Return the material below verbatim, from its first line through the line that contains "258) label: Mística", including both of those lines.
_ _ _ _ _
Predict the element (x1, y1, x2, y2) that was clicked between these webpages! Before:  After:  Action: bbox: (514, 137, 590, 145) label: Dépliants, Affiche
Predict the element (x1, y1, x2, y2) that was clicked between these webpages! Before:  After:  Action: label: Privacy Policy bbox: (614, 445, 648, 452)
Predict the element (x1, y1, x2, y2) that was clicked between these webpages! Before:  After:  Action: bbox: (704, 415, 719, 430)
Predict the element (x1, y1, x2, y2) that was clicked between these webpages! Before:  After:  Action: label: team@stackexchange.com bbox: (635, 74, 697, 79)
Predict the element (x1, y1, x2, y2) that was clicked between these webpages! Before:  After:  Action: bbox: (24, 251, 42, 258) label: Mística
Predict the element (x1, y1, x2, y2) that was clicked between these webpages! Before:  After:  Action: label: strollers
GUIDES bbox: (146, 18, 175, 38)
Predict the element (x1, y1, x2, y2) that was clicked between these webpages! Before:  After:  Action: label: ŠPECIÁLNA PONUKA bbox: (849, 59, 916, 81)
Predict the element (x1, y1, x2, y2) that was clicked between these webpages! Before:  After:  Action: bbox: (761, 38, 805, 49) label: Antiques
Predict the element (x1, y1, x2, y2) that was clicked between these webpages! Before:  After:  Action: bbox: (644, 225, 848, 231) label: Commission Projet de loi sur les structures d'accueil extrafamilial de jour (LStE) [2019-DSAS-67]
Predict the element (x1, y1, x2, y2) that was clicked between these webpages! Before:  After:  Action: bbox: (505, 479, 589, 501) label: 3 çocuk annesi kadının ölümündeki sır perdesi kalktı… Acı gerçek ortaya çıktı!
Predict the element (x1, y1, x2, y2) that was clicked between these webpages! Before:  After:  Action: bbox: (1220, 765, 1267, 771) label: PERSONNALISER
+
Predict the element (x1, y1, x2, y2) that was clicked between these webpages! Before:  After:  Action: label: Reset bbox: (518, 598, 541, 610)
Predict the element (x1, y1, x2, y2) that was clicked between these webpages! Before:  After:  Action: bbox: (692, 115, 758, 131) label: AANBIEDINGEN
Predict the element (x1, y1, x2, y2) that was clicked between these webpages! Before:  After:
_ _ _ _ _
** CORRECT OUTPUT **
Predict the element (x1, y1, x2, y2) that was clicked between these webpages! Before:  After:  Action: bbox: (514, 137, 590, 145) label: Dépliants, Affiche
Predict the element (x1, y1, x2, y2) that was clicked between these webpages! Before:  After:  Action: label: Privacy Policy bbox: (614, 445, 648, 452)
Predict the element (x1, y1, x2, y2) that was clicked between these webpages! Before:  After:  Action: bbox: (704, 415, 719, 430)
Predict the element (x1, y1, x2, y2) that was clicked between these webpages! Before:  After:  Action: label: team@stackexchange.com bbox: (635, 74, 697, 79)
Predict the element (x1, y1, x2, y2) that was clicked between these webpages! Before:  After:  Action: bbox: (24, 251, 42, 258) label: Mística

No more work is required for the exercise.